The institution's first doctoral program, the Doctor of Nursing Practice (DNP), was approved Jan. 23 by the board of Governors of the Pennsylvania State System of Higher Education. The program will be offered in consortium with Clarion University and is designed to be a completion program to the universities' jointly offered Master of Science in Nursing, according to a news release from Edinboro University.

"I am delighted that Edinboro is, for the first time in its 157-year history, authorized to grant a doctoral degree," Edinboro University President Julie Wollman said in a statement. "I am equally delighted that this degree will meet the great need in our region for advanced practice nurses and clinical nurse educators.

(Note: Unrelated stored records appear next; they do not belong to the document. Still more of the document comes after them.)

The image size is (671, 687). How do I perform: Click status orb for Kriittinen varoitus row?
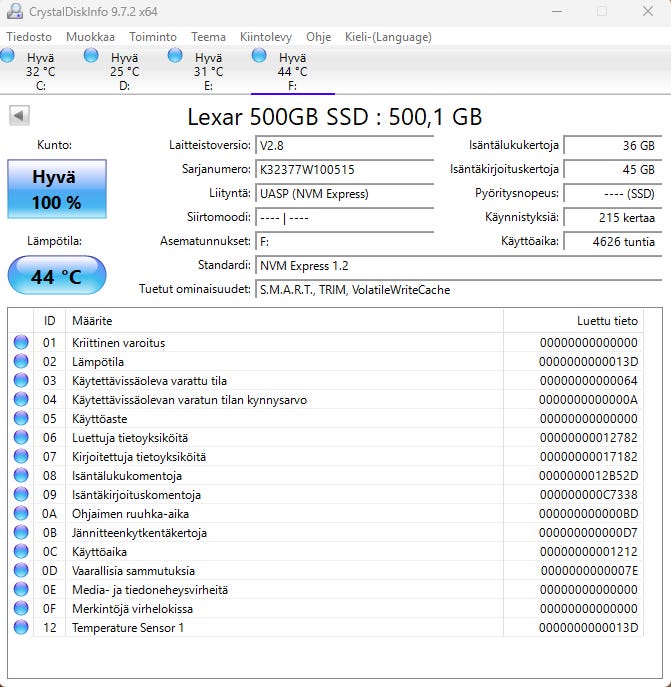tap(21, 343)
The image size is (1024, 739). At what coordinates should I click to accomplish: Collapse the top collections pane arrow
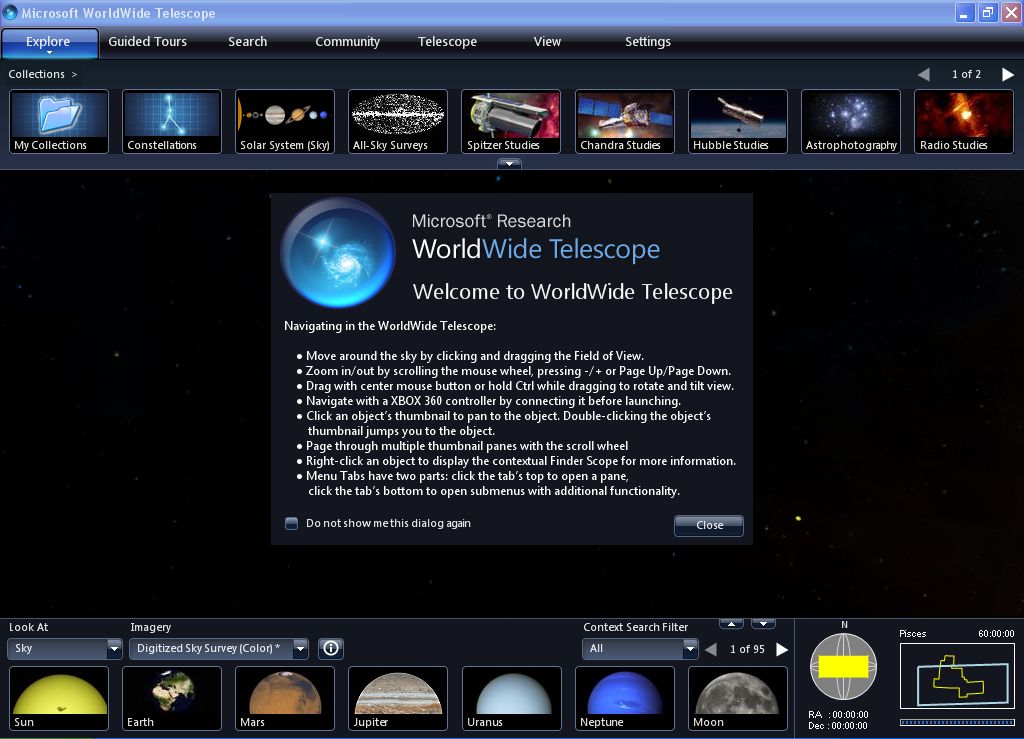click(x=509, y=164)
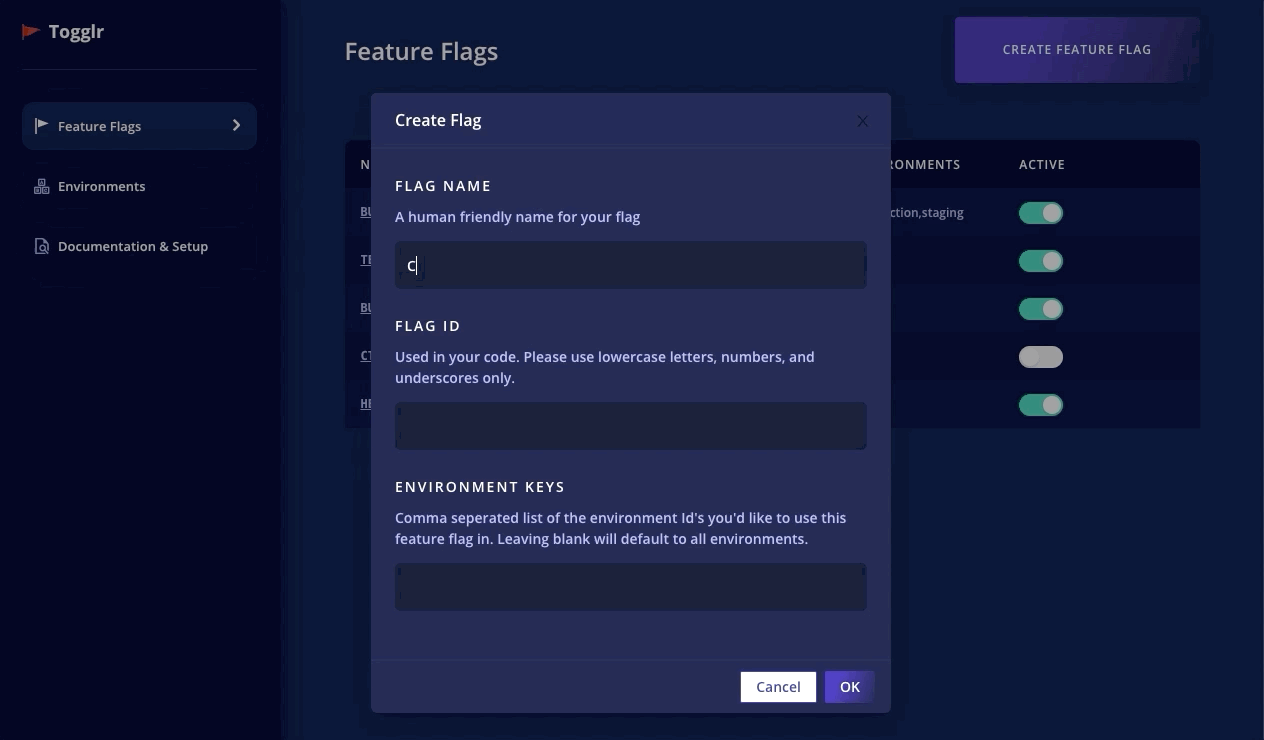Click the Togglr red flag logo
This screenshot has width=1264, height=740.
pyautogui.click(x=31, y=32)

Our mission is to provide an outstanding education that prepares students to excel and advance in their professions and that meets the needs of our region. Our new doctoral program does both."

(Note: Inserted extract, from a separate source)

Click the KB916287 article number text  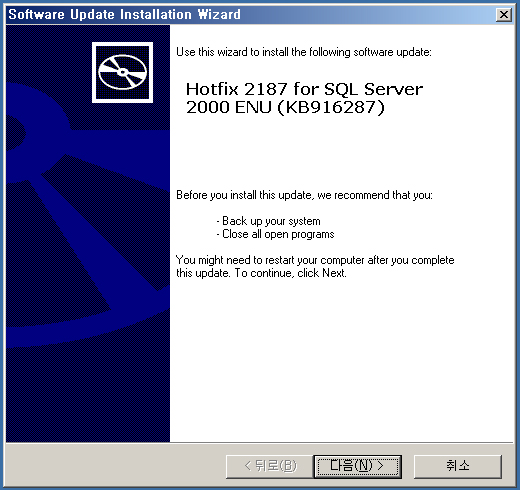coord(331,107)
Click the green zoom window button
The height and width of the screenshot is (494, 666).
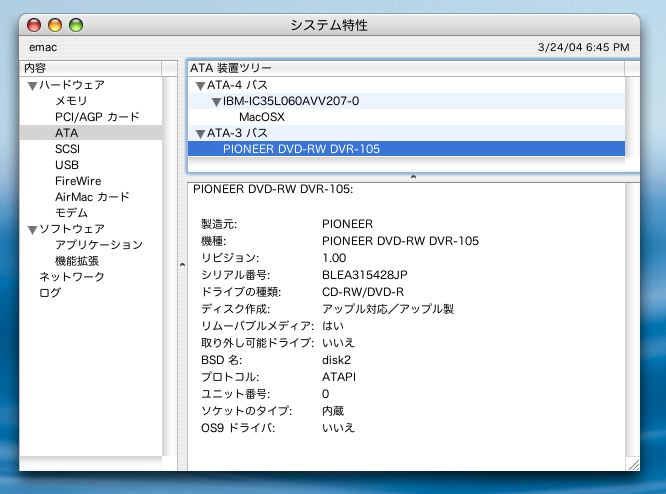pyautogui.click(x=77, y=24)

University officials said the collaborative doctorate program will be a 34-credit program that offers specialty electives in advanced clinical practice and clinical nursing education. Students will be admitted in cohorts of 27, with classes beginning each summer.

The doctoral program was designed to provide a flexible educational experience; courses can be taken part-time over six semesters in an entirely online format.

"It is exciting that nursing is the first doctoral program to be offered at Edinboro," Dr. Amy McClune, assistant professor of nursing and graduate program director, said in a statement. "The approval of the DNP should provide an avenue for other disciplines to pursue doctoral programs on campus."

McClune added that graduates from DNP will boost the supply of primary health care practitioners in the region.

"The new program is an invaluable asset to the northwestern Pennsylvania region due to a critical shortage of primary care providers in rural areas," university officials said.